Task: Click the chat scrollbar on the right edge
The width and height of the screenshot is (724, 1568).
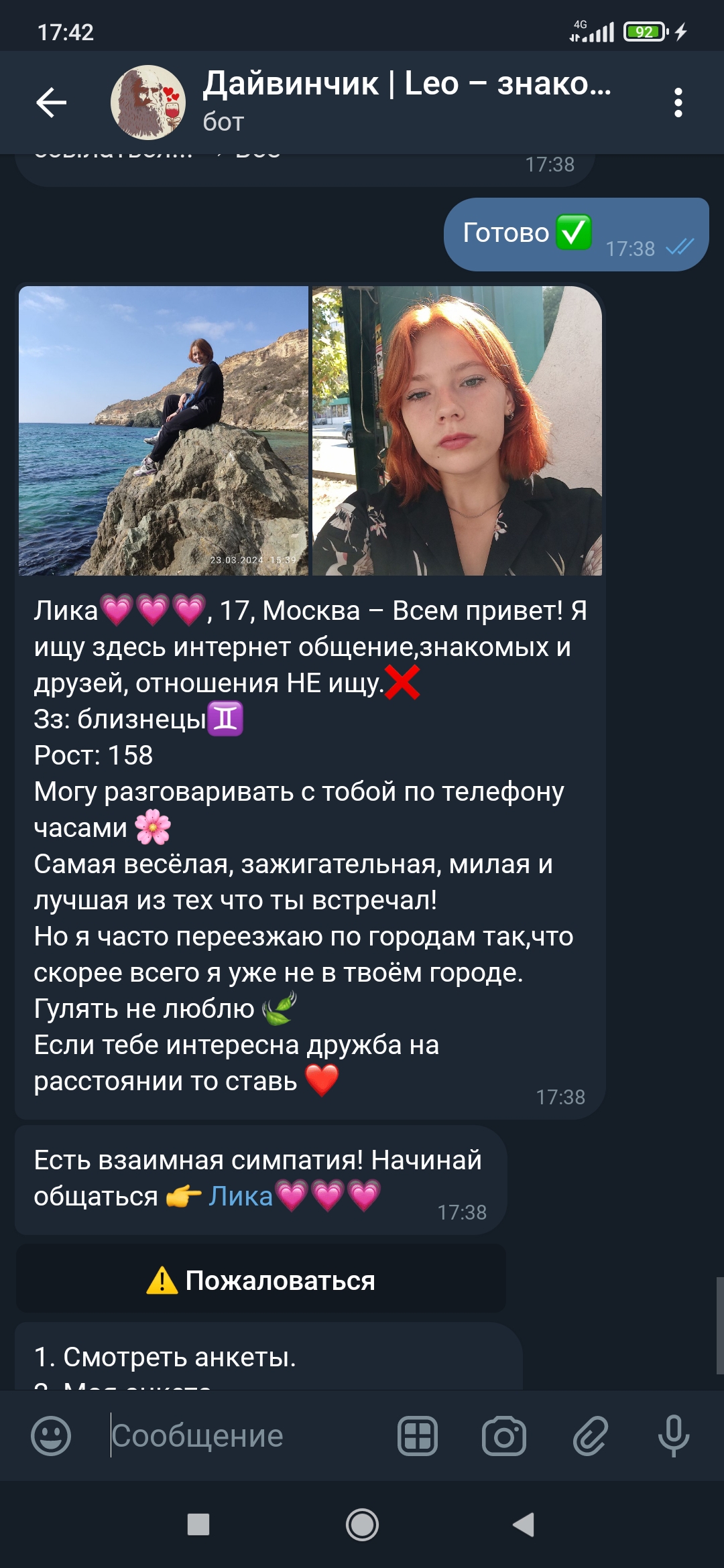Action: coord(719,1325)
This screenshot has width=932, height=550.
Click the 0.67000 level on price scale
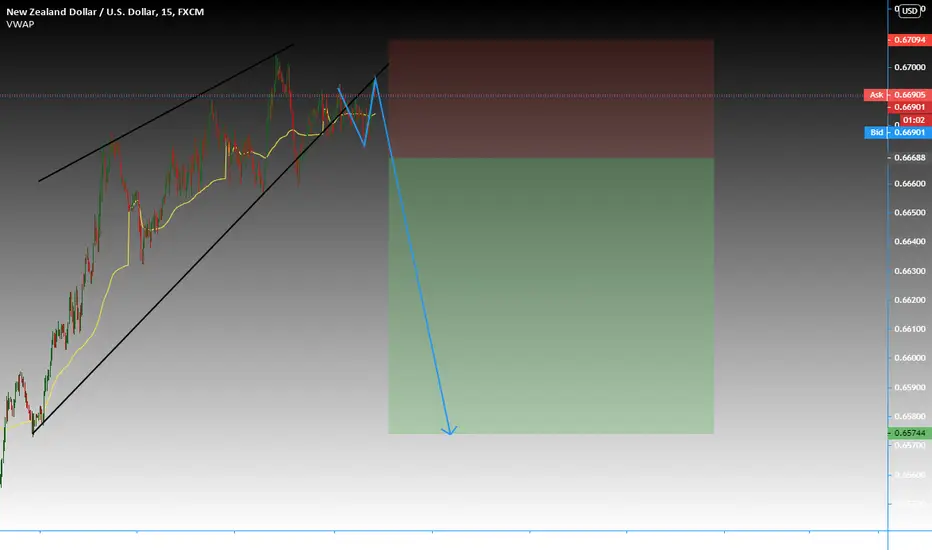(x=909, y=67)
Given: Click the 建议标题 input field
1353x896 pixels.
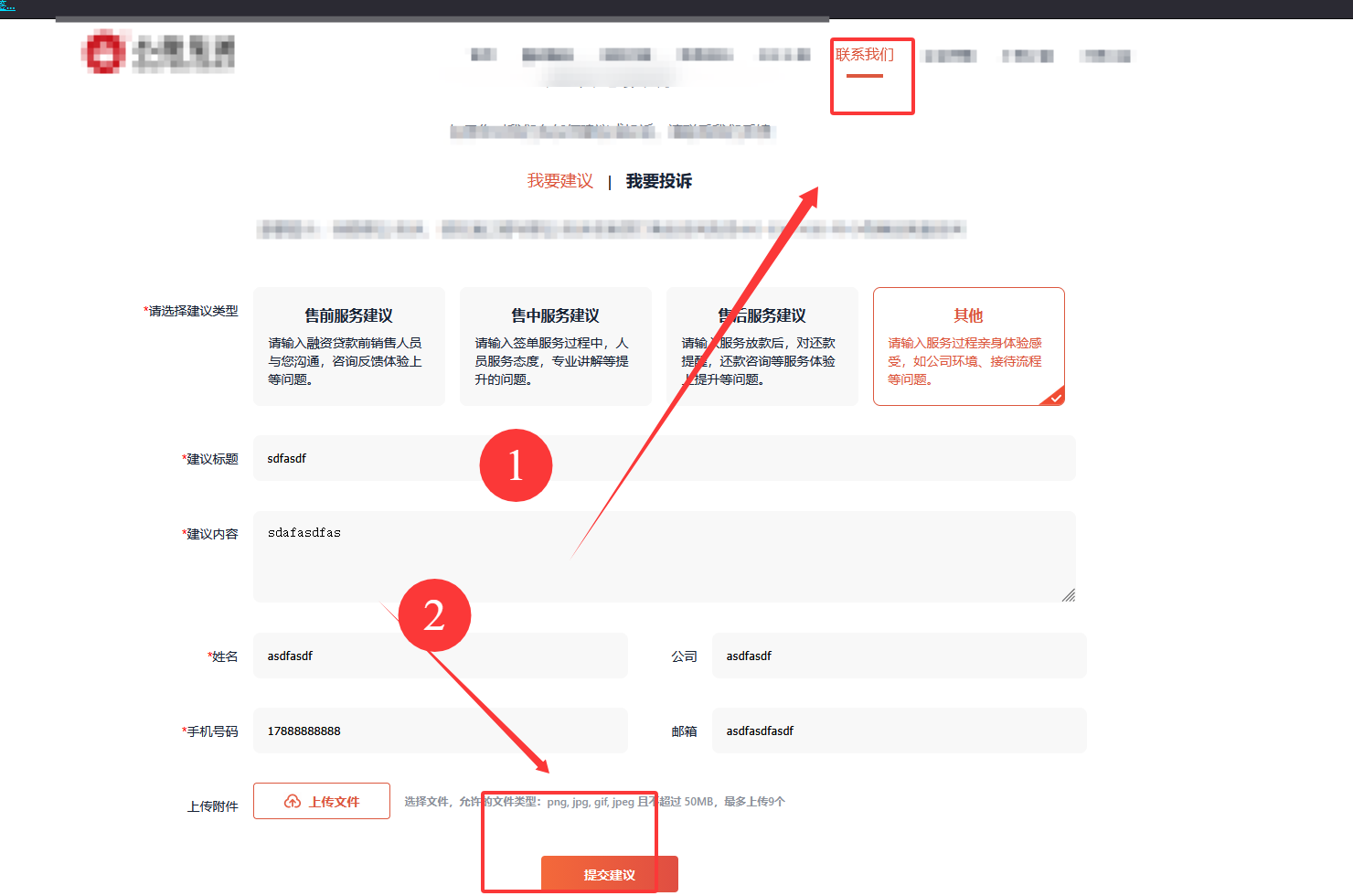Looking at the screenshot, I should [664, 458].
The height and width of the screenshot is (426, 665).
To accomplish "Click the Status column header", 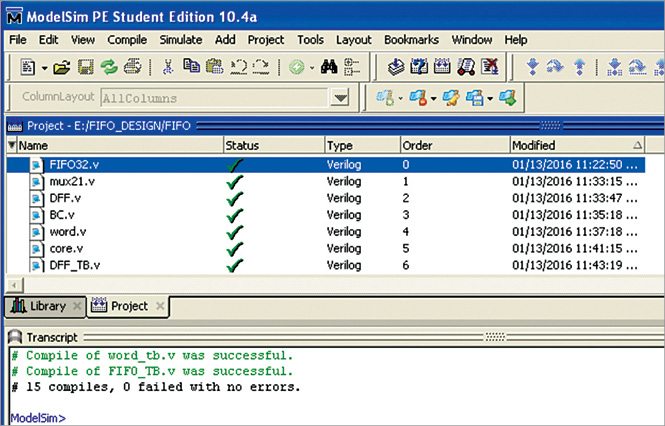I will coord(242,146).
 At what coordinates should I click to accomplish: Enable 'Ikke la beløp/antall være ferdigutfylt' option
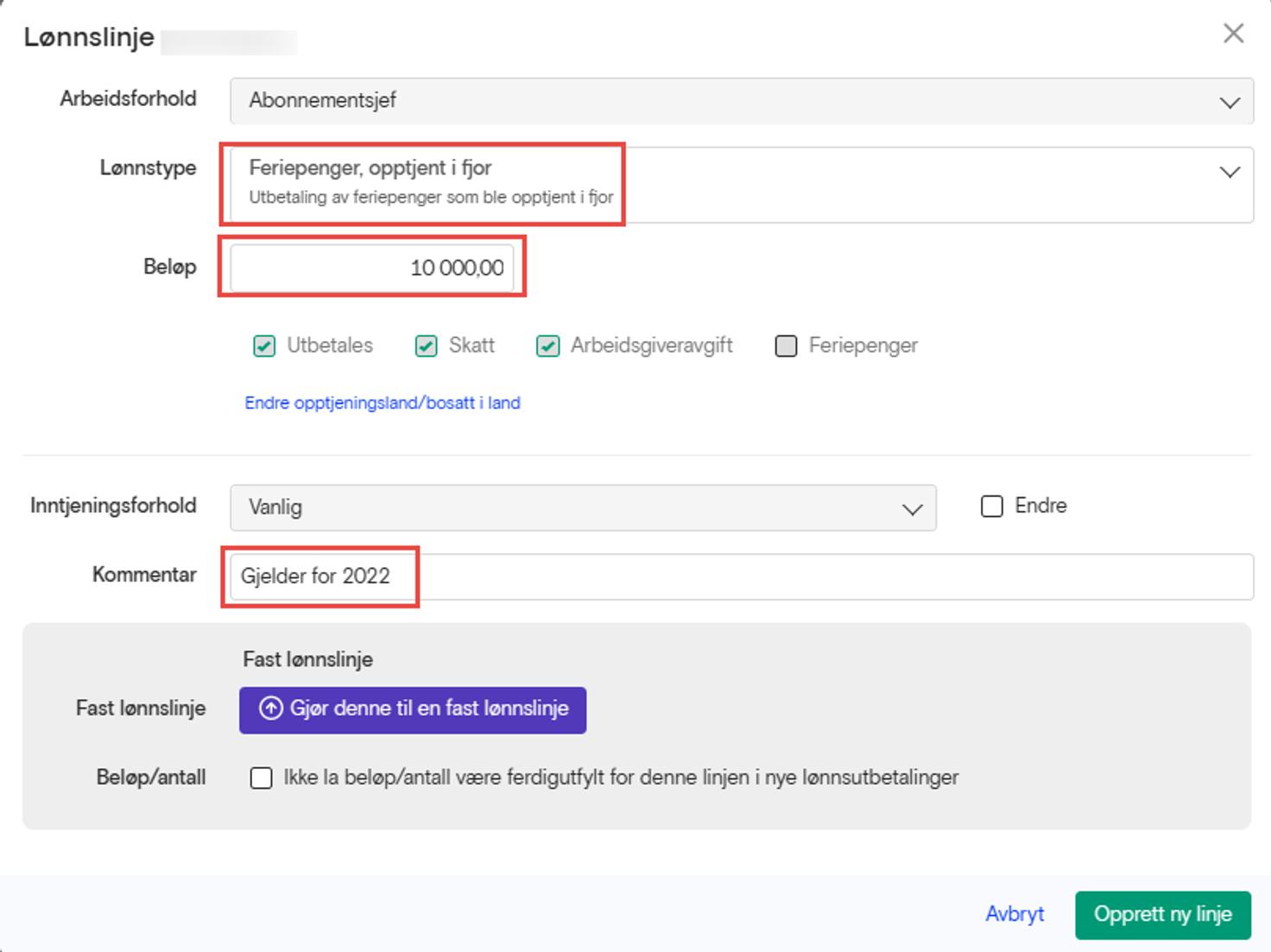click(x=262, y=778)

============================================================

## [WHAT YOU WILL DO]
Everything between and including the line above containing "The width and" and the line containing "Given: Click the 建议标题 input field" should be reproduced exactly, with pictures excluded.

## [PROBLEM SOLUTION]
The width and height of the screenshot is (724, 1568).
Action: coord(719,1325)
This screenshot has width=932, height=550.
Click the 0.67000 level on price scale
(x=909, y=67)
Given: Click the 建议标题 input field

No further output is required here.